Motilal Oswal calls a ‘Buy’ on Wipro
CMP: Rs. 395 Target Rs. 490
Key takeaways: While Wipro is not yet unduly concerned about demand, delays in decision cycles continue to hurt. Near-term troubles relate more to the BFSI vertical, where Investment Banking continues to see spending cutbacks and pricing pressure. The company’s growth strategy revolves around focusing on select segments - be it verticals, clients, geographies or services. It has shortlisted 138 clients, with a potential to grow to USD 50m+, as its growth drivers. Wipro will also seek to grow by gaining market share amidst the churn happening among vendors. Wipro’s organization restructuring in terms of workforce realignment is complete, but alignment of capabilities is still underway. We expect Wipro to grow its revenue at a CAGR of 15.3% and EPS at a CAGR of 16% over FY12-14.
The stock trades at 15.5x FY13E earnings. We believe risk-reward is favorable, given multiple levers to drive efficiency and growth, notwithstanding the near-term headwinds. Maintain Buy.
Industry trends and outlook: Continued decision delays; sporadic pricing pressure: The management is not unduly concerned about demand and cited that there are enough deals in the pipeline. However, as decision cycles are delayed by 40-45 days, the low conversion rate is hurting. Strategy: Inch-wide and mile-deep: Wipro’s growth strategy revolves around focusing on select segments - be it verticals, clients, geographies or services; and developing deep expertise in the chosen segments. The company has shortlisted 138 clients, with a potential to grow to USD 50m+, as its growth drivers. Within the momentum verticals, Wipro’s focus is on sub-verticals in each of BFSI, Healthcare, Retail and Energy & Utilities. For example, in Energy & Utilities, the company clearly sees and targets (1) spends happening in “Digital Oilfields”, where through Big Data, analytics are performed on huge amounts of seismic, geological and spatial data, and (2) investments being made in Smart Grids in multiple geographies.
Valuation and view: We expect Wipro to grow its revenue at a CAGR of 15.3% and EPS at a CAGR of 16% over FY12-14. The stock trades at 15.5x FY13E earnings. Valuations may be tested in the near term on a high ask rate to meet the mid-point of Nasscom’s guidance. However, valuations at 15x FY13E earnings imply a price of ~INR 390, which we see as the bottom for the stock. We believe risk-reward is favorable at Wipro on multiple levers to drive efficiency and growth. Maintain Buy, with a price target of INR 490.

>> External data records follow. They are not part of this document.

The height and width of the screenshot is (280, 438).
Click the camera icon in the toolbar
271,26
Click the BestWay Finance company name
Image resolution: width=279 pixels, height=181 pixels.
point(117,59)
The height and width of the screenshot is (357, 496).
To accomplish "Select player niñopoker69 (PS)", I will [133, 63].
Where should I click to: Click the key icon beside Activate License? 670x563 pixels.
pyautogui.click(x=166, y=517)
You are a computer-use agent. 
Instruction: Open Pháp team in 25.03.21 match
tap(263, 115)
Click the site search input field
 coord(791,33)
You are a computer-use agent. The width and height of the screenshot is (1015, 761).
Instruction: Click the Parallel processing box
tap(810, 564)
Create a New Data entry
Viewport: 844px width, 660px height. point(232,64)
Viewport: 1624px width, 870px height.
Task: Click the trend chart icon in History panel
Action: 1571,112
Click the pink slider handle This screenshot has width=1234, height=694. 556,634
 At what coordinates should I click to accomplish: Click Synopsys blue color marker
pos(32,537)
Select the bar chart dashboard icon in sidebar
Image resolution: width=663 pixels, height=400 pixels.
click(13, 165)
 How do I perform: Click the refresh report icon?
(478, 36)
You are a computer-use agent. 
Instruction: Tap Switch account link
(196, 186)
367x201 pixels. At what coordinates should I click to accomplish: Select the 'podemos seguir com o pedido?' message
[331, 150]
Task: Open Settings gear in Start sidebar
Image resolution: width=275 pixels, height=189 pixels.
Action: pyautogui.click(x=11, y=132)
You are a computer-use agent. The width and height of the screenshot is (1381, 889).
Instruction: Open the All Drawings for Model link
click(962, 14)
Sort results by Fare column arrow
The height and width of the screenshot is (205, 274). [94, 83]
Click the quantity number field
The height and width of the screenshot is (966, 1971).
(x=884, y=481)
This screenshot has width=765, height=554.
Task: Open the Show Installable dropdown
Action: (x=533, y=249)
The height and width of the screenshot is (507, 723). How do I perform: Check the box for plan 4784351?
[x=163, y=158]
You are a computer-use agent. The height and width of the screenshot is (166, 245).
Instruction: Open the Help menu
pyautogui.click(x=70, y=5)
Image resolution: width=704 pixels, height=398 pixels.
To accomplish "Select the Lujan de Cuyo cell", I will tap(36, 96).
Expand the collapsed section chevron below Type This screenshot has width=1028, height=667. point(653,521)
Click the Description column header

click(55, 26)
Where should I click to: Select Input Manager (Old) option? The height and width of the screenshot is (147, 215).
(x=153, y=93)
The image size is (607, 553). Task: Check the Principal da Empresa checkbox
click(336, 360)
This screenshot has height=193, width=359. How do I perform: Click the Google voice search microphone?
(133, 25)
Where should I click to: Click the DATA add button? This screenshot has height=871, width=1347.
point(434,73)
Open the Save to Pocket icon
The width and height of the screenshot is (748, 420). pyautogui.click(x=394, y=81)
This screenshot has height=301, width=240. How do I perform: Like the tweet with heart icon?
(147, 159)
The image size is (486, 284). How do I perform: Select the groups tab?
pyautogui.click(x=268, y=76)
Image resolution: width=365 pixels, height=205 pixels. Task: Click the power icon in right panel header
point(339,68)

Angel Broking calls a ‘Buy’ on Maruti Suzuki
CMP: Rs. 1076 Target Rs. 1510
Maruti Suzuki (MSIL) is set to merge its associate company, Suzuki Power Train India Ltd. (SPIL), with itself subject to necessary legal and regulatory approvals. SPIL, a 70:30 JV between Suzuki Motor Corporation (SMC), Japan, and MSIL manufactures and supplies diesel engines and transmission components for vehicles. SPIL currently supplies ~90% of its production to MSIL. For FY2012, SPIL posted net sales of Rs. 4,551cr (13% of MSIL), EBITDA margin of 12.1% and PAT margin of 2.5% (lower due to higher depreciation costs, ~9% of net sales).
Key highlights of the deal: The merger will be effected through share swap in the ratio of 1:70, one share of MSIL for every 70 shares of SPIL, and there will be no cash outflow from MSIL. As per the deal, MSIL will issue 1.317cr fresh shares to SMC in lieu of SMC’s 70% stake in SPIL. Consequent to the merger, SMC’s shareholding in MSIL will increase to 56.2% from 54.2% currently. Also, MSIL’s equity will dilute by 4.6% with the issuance of fresh shares. Based on yesterday’s closing price of MSIL’s shares, the deal has been attractively valued at 4.6x EV/EBITDA (FY2012 basis).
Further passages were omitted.